START Material to process

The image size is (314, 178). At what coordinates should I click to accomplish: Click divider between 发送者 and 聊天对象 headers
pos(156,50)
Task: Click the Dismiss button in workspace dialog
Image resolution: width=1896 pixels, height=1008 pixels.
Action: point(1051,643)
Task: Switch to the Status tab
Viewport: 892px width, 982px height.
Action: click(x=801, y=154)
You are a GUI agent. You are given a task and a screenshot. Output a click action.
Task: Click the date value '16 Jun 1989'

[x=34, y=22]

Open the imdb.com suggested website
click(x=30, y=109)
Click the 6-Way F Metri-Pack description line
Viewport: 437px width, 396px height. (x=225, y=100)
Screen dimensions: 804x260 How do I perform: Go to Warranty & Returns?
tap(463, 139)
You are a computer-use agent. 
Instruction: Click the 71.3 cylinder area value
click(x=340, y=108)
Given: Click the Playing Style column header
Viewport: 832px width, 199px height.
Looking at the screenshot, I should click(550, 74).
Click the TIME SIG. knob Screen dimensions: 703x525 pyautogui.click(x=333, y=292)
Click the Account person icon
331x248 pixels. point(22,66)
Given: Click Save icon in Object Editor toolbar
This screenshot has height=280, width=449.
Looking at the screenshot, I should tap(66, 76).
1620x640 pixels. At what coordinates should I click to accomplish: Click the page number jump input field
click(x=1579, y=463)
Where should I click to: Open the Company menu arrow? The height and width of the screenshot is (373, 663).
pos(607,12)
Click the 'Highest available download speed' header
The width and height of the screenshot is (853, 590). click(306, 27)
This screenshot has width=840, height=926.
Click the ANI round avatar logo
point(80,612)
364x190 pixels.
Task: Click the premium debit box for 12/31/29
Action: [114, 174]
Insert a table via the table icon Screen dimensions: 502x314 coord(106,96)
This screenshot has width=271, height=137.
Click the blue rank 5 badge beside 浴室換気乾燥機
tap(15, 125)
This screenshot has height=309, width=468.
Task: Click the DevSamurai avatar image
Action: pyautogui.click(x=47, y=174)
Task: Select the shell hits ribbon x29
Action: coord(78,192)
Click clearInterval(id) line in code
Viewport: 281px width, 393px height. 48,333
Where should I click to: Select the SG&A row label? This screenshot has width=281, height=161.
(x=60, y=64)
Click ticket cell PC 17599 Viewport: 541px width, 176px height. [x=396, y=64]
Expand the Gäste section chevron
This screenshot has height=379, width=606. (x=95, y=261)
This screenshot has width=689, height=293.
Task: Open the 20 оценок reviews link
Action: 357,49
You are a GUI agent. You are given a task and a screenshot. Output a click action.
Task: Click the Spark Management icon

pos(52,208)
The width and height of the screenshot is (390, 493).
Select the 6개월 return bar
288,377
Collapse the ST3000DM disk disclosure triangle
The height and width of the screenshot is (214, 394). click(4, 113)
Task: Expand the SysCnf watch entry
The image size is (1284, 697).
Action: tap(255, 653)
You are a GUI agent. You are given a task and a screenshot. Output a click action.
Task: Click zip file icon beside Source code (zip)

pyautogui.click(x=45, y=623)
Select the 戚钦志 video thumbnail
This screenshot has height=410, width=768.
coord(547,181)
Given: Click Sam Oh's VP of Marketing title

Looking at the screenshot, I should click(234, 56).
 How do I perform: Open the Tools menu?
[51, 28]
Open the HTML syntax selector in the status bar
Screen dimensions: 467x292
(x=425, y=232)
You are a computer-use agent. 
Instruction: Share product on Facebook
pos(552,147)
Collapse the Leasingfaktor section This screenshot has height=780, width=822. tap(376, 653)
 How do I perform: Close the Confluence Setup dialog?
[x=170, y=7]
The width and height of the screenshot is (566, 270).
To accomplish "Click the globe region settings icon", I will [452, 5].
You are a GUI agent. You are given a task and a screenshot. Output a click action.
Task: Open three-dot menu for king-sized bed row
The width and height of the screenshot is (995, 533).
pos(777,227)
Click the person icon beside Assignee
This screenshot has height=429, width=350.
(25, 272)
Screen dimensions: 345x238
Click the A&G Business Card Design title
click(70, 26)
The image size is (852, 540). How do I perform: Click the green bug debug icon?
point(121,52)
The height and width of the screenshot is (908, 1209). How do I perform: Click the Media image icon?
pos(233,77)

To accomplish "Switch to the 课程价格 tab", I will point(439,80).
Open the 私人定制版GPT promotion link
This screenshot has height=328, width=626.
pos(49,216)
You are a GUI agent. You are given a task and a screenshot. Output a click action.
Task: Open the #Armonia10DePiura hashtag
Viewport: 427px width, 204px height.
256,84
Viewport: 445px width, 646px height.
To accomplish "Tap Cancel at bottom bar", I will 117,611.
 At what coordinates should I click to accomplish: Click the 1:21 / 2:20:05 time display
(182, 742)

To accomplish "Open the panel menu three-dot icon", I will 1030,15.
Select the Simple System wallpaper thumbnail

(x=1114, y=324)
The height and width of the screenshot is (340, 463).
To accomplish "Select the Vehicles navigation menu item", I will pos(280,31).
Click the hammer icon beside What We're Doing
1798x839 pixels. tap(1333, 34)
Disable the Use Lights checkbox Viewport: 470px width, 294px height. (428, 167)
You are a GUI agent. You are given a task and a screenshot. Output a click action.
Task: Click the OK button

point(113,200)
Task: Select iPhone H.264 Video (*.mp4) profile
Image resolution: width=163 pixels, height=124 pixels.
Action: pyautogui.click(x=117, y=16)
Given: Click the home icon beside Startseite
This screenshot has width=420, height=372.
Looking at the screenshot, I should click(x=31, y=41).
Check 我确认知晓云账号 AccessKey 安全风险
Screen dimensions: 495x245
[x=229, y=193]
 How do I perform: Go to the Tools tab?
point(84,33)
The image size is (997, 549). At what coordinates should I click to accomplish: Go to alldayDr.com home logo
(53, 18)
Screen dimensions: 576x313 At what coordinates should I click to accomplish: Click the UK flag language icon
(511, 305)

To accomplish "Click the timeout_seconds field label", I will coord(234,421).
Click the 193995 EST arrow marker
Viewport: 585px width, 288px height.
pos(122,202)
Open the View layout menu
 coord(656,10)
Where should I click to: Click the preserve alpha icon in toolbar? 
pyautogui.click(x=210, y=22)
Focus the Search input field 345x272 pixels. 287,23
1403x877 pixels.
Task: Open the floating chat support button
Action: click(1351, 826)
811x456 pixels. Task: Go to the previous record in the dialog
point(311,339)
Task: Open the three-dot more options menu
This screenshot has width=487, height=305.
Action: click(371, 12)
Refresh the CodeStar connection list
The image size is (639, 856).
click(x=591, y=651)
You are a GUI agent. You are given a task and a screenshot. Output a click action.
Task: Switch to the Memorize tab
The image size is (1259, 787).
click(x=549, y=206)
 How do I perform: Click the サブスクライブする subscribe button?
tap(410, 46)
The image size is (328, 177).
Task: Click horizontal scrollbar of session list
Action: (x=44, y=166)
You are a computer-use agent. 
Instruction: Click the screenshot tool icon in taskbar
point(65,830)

END Material to process

_Your objective:_ Would you return all lines from the preceding listing that contain the word "Switch"?

_Answer section:_
Task: Switch to the Status tab
To accomplish "Switch to the 课程价格 tab", I will point(439,80).
Task: Switch to the Memorize tab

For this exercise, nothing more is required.